Three days later, she’s back, having just smoked crack. The story repeats itself.

It is fashionable and morally relativist to assert that we have simply failed as her doctors, as we should be responsible for narrowing the gap between our therapeutic tools and a patient’s willingness to accept our interventions. This premise is a motivating one. It obligates us to continuously refine and adjust our method of communicating until we get through to a patient and to then enlist that individual in a plan of care.

But Veronique’s experience shows that not only is this premise naïve, it is also fatally flawed. Why? Because it relieves individuals of the obligation to take on some semblance of responsibility for their own well-being. We can point Veronique in the right direction, but she is an adult with decision-making capacity. Armed with the necessary  medical recommendations, she makes bad decisions that are tragically her own.

So why are she and I in this situation? There are factors beyond my failure thus far in getting through to Veronique, factors beyond her failure to thus far take commensurate responsibility for her life. For reasons that extend far beyond the scope of an 800-word column, the city of Baltimore is home to a citizenry often facing a jarring collision of social and medical pathologies.

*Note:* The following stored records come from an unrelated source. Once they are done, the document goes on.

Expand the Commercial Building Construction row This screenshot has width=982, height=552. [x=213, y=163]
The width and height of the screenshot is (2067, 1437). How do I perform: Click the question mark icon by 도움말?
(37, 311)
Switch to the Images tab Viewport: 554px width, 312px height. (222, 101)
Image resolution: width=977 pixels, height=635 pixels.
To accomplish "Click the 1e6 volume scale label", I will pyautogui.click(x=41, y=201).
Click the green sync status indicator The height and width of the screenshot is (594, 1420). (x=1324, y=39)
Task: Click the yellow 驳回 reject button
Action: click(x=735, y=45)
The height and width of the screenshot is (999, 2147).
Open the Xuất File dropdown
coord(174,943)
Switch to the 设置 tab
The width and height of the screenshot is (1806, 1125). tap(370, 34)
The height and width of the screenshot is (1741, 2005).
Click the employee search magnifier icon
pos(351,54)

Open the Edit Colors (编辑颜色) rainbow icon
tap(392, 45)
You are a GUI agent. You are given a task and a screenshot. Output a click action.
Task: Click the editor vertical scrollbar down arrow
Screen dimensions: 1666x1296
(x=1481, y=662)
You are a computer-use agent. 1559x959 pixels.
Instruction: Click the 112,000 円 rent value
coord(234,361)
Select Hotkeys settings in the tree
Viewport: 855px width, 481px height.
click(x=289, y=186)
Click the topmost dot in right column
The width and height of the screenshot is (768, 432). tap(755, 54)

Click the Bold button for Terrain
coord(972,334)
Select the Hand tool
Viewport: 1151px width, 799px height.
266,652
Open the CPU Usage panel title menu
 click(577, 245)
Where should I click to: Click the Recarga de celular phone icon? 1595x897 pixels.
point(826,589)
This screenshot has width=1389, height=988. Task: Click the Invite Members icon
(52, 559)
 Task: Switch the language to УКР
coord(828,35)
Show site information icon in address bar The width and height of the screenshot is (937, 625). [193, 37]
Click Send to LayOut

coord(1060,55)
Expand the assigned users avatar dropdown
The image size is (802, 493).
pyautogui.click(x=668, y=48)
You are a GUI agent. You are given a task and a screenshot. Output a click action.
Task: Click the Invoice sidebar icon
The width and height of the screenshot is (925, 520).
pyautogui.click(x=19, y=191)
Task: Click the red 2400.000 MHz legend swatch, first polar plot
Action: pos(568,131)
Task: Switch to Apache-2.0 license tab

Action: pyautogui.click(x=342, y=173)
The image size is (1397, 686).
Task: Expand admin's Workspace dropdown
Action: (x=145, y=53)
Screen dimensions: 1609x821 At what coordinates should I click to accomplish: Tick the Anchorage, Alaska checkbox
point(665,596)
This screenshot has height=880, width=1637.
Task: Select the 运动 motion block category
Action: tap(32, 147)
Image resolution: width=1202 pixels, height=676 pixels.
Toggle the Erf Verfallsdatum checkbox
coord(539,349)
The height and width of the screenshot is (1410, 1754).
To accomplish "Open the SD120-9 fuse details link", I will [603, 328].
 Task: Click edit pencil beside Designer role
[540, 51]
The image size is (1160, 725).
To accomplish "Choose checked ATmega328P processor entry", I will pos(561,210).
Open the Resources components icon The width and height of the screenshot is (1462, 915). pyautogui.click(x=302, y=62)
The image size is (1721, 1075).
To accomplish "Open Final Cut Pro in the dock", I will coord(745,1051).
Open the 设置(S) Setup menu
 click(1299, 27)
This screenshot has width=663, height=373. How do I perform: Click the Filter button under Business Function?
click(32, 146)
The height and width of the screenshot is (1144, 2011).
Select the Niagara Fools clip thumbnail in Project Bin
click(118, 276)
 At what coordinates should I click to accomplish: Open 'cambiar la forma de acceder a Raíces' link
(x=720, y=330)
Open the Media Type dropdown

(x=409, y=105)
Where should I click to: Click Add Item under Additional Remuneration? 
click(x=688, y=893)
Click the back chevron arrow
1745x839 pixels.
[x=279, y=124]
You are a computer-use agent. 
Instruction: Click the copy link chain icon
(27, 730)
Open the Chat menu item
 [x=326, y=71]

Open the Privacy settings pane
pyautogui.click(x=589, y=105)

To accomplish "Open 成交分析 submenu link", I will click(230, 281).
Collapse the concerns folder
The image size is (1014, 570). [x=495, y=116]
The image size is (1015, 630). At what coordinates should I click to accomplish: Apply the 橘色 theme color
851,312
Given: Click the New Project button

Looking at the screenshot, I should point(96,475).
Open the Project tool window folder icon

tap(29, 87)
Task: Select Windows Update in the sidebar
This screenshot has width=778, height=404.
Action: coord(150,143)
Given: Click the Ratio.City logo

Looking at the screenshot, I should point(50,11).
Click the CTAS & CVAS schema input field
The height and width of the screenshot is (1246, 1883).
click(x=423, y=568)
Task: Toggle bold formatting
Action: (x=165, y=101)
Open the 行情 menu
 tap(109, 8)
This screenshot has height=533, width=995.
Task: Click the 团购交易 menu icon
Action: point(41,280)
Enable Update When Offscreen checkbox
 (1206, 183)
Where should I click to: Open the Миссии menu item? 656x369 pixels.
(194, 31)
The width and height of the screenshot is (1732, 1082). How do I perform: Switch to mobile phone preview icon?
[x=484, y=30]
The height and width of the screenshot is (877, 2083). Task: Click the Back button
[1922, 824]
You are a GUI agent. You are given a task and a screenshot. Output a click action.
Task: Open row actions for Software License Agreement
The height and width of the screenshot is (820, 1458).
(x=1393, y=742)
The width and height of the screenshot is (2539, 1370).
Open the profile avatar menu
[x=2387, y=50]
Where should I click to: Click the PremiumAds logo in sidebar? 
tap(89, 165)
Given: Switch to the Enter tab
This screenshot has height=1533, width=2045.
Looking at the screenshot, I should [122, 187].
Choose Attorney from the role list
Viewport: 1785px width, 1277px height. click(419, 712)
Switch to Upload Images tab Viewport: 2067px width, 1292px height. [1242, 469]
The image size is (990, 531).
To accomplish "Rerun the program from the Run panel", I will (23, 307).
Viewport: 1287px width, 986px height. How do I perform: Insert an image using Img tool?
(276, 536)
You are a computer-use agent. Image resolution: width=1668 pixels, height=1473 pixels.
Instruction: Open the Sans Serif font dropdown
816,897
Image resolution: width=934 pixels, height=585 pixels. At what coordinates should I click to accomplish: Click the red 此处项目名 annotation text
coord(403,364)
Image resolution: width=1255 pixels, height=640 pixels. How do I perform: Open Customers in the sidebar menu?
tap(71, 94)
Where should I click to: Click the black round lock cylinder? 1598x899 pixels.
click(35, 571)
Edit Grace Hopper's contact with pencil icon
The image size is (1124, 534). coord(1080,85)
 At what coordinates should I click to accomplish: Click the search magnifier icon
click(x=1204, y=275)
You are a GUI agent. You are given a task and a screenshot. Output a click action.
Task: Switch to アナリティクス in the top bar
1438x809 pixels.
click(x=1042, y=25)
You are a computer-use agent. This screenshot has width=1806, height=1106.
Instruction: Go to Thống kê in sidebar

If any part of staying healthy depends on having functional family support structures, safe neighborhoods outside the lethal clouds of drugs and guns, quality schools where kids have a chance to actually escape the poverty trap and a local economic infrastructure offering advancement rather then stagnation, then the medical cases we see here as residents come as no great surprise.

If for no other reason than to prevent Veronique and others from falling into such tragic circumstances, we have every obligation to make this and other American cities into safer, less destructive environments. And we have every obligation as doctors to tirelessly attempt to connect with every patient, hardened, unpleasant, or otherwise.

Whether Veronique then responds is up to her.

It may be too late for Veronique. Every time she leaves the hospital, I wonder whether I will see her alive again. I hope I do. *

 


Dan Munoz is a third-year resident in the Department of Medicine.